_Extrait choisi_.
- - - - -
C’est sur la question de l’avenir que j’aimerais achever cet exposé : comment peut-on faire en sorte qu’un événement tel que la Shoa ne se répète pas ? Comment nous, catholiques, pouvons- nous apporter notre concours à la création d’une culture fondée sur la vie, la paix, la justice, l’honneur et le progrès ? Comme je l’ai fait remarquer en commençant, je crois qu’il nous faudra travailler ensemble, car on ne peut construire un monde différent sans effort commun.
En ce qui concerne l’évolution de l’Eglise catholique depuis le Concile des années 60, je voudrais brièvement souligner quatre axes qui ouvrent sur l’avenir :
1. L’Eglise catholique cherche aujourd’hui à dialoguer avec le monde. Dans les années 60, nous avons pris conscience de la nécessité de ce dialogue. Les Pères du Concile ont décidé d’ouvrir les fenêtres et de regarder le monde non pas avec hostilité mais avec intérêt et même avec amour en se demandant s’il n’a pas quelque chose à nous apprendre. La faiblesse de l’Eglise catholique au moment de la Shoa provenait, en partie du moins, de son isolement et des craintes de certains milieux face au monde. Ce repli sur soi générait une sorte de naïveté, pour ne pas dire d’ignorance. L’encouragement donné à la culture du dialogue après le Concile est l’une des plus grandes révolutions qu’ait connu l’enseignement de l’Eglise. Celle-ci reconnaît qu’elle a des partenaires dans l’œuvre de "tikoun ’olam" (réparation du monde). Elle pense également que les chefs religieux peuvent influer sur l’esprit du monde - pour le meilleur et pour le pire. A nous de constituer un front avec les autres croyants et même avec les incroyants pour éviter qu’on n’exploite pas la religion à des fins négatives.
- - - - -
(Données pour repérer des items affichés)
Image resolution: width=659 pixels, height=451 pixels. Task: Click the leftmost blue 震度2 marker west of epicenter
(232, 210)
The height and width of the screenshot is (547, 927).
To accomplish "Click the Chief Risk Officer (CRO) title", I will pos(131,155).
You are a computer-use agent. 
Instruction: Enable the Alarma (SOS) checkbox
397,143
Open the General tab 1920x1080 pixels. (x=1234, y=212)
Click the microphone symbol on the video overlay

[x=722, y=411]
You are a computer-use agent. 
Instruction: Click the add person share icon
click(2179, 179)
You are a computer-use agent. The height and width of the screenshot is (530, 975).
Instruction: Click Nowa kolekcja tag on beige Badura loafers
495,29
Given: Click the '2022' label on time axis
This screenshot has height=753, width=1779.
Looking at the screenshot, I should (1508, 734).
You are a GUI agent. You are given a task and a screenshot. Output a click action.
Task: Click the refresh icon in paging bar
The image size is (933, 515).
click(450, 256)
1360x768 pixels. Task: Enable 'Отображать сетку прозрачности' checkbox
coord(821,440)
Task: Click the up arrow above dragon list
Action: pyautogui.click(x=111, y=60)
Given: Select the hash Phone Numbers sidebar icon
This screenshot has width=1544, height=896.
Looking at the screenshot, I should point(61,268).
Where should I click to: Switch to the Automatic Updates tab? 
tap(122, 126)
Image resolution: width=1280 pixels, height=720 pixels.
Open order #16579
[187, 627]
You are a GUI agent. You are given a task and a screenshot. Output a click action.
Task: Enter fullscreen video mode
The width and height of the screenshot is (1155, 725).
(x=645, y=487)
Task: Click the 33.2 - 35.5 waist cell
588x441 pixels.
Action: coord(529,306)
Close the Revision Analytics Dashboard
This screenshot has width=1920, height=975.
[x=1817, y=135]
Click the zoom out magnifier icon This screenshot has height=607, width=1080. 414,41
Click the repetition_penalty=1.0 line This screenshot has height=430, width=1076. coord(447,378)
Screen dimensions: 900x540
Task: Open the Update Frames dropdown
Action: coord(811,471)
- - - - -
_Consignes_.
a - Répondez à ces questions sur l'extrait :
(i) Combien d'axes ouvrant sur l'avenir l'extrait se propose-t-il de souligner ?
(ii) À quelle décennie l'extrait situe-t-il la prise de conscience de la nécessité du dialogue ?
(iii) Quelle traduction l'extrait donne-t-il de « tikoun ’olam » ?
b - Relevez toutes les valeurs sur lesquelles l'extrait souhaite fonder une culture.
c - Recopiez l'extrait en commençant à « C’est sur la » et en terminant à « sans effort commun. ».
Ces items n'ont aucun rapport avec l'extrait.

_Réponses par consigne_.
a -
(i) Quatre.
(ii) Les années 60.
(iii) Réparation du monde.

b - la vie, la paix, la justice, l'honneur, le progrès

c -
C’est sur la question de l’avenir que j’aimerais achever cet exposé : comment peut-on faire en sorte qu’un événement tel que la Shoa ne se répète pas ? Comment nous, catholiques, pouvons- nous apporter notre concours à la création d’une culture fondée sur la vie, la paix, la justice, l’honneur et le progrès ? Comme je l’ai fait remarquer en commençant, je crois qu’il nous faudra travailler ensemble, car on ne peut construire un monde différent sans effort commun.